MonoCross at the Core
MonoCross is the foundation of iFactr and provides code portability with platform-specific user interfaces. It is a C# .NET Model-View-Controller (MVC) framework where the Model and Controller are shared across platforms and the View is implemented for every specific platform and/or target architecture. It allows the development of both native and HTML5 web apps that share business logic and data code.
For example, you can create Models and Controllers that are shared across iOS, Android, Windows Phone, and ASP.NET. For ASP.NET, you can then create Views using your preferred HTML5 framework, like Sencha Touch or JQuery Mobile. For Windows Phone, you would create your Views using Silverlight and the Windows Phone SDK. For Android, you would create your Views using the Google Android APIs, and with iOS you would use Apple’s CocoaTouch APIs. All platforms share the same Models and Controllers, but each platform has its own set of Views.
Abstracting the User Interface
But we learned that even with as much code sharing that MonoCross provides, for applications with significant UI layers, the burden of creating platform-specific UIs can be overbearing.

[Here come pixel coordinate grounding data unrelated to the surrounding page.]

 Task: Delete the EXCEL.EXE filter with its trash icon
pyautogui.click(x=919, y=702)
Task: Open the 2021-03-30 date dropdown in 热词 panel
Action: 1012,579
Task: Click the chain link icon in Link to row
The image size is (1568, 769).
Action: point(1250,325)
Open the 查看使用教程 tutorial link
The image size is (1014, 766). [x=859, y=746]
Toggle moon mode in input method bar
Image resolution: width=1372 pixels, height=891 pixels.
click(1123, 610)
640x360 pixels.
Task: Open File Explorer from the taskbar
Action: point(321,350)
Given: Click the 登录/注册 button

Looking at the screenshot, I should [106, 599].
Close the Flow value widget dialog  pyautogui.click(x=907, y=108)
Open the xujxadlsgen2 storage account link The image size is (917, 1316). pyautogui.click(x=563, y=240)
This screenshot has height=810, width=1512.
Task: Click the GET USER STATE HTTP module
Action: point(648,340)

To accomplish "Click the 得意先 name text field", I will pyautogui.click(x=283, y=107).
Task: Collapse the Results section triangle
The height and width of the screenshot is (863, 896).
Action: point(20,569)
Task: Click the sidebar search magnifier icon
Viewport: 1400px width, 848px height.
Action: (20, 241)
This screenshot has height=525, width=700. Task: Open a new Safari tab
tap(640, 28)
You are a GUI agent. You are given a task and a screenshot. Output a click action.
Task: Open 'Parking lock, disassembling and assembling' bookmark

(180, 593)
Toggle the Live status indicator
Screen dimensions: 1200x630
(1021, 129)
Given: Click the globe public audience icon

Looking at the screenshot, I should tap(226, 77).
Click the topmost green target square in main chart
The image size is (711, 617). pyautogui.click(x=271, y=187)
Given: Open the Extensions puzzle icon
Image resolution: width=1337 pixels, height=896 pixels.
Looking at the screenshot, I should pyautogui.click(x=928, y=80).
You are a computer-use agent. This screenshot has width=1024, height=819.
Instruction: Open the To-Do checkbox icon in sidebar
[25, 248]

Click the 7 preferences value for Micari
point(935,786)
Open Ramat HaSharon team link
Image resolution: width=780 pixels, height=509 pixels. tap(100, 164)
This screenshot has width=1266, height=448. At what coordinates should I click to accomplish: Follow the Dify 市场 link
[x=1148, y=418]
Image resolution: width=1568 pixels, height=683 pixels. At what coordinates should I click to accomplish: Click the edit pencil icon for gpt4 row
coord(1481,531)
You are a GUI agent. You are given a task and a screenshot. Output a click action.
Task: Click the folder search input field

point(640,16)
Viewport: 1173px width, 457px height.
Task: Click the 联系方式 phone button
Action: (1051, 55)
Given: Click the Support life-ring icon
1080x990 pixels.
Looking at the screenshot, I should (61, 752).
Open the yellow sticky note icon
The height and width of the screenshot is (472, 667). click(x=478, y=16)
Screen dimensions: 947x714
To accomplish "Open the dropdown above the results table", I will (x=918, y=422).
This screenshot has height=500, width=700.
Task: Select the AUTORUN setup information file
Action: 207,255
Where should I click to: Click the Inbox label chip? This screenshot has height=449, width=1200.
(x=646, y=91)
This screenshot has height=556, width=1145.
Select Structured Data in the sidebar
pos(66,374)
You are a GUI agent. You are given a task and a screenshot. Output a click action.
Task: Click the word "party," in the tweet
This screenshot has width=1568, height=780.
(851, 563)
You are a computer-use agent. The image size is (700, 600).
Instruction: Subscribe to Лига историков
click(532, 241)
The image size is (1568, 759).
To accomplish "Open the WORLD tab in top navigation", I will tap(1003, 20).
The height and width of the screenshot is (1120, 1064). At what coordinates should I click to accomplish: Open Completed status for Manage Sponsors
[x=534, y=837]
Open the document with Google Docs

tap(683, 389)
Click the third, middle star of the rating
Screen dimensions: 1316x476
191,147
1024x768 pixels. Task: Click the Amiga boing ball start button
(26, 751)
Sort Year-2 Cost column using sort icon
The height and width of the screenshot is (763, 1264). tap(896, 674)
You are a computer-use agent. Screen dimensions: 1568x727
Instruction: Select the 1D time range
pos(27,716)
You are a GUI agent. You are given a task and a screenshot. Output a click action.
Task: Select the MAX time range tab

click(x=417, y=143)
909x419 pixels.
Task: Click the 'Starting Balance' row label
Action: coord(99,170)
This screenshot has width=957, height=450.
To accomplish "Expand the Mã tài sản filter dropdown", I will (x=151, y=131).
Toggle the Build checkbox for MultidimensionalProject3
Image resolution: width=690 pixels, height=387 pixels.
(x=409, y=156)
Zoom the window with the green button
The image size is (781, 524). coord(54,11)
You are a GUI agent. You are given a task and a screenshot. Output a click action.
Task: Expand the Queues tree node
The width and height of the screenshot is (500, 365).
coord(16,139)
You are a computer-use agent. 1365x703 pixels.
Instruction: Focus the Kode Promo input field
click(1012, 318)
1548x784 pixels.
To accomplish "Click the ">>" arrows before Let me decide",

So we created the iFactr UI abstraction layer, which allows developers to code to an abstract UI interface, and then reference our iFactr concrete implementations of that interface for all the mobile platforms, both as native UI implementations and HTML5 UI implementations.
While not a silver bullet for all mobile development, it is designed and optimized for rapidly creating data-driven UIs that enterprise users tend to demand. And because it’s integrated with MonoCross, you can mix-and-match your iFactr UI screens that are shared across platforms with screens that you can code to target specific platforms using the entire set of native APIs available on each mobile OS.
Keeping the Data in Sync
The other lesson we learned through experience is that most mobile enterprise applications must be extremely reliable, and therefore must be capable of functioning whether there is an available network connection or not. And that means not only means making the data available offline in a secure manner that can meet regulatory requirements, but also providing for disconnected transactional integrity.
There are two primary approaches to mobile integration within the enterprise: standards-based web services, or proprietary integration middleware. So with iFactr, we support both approaches. The iFactr data stack provides offline access and disconnected transactional integrity with any standards-based RESTful web service back-end, but we also have fully incorporated mobile integration middleware like SAP’s Sybase Unwired Platform into the data stack.
Our Complimentary Nature
We are often asked how we compare to other leading cross-platform approaches on the market like PhoneGap and Apache Cordova, SAP’s Sybase Unwired Platform, as well as HTML5 frameworks like Sencha Touch or JQuery Mobile.
The answer is that we don’t compete with any of these offerings, but rather compliment them. PhoneGap and Apache Cordova is actually integrated within iFactr, and can be used not only as a hybrid container for the iFactr HTML5 targets, but can also be used within native iFactr targets to reuse existing PhoneGap app investments or mix-and-match native UI screens with HTML5 screens in a hybrid wrapper. Sencha Touch and JQuery Mobile can be used to create partial or even entire application UIs for targeted platforms.
And as the leading Mobile Enterprise Application Platform, SAP’s Sybase Unwired Platform can be used as the integration middleware for iFactr apps, with the iFactr data stack providing a unified C# .NET LINQ-to-Objects interface to the SUP Mobile Business Objects (MBOs) with either Message Based Synchronization (MBS) or Replication Based Synchronization (RBS) on iOS, Android, and Windows Mobile platforms.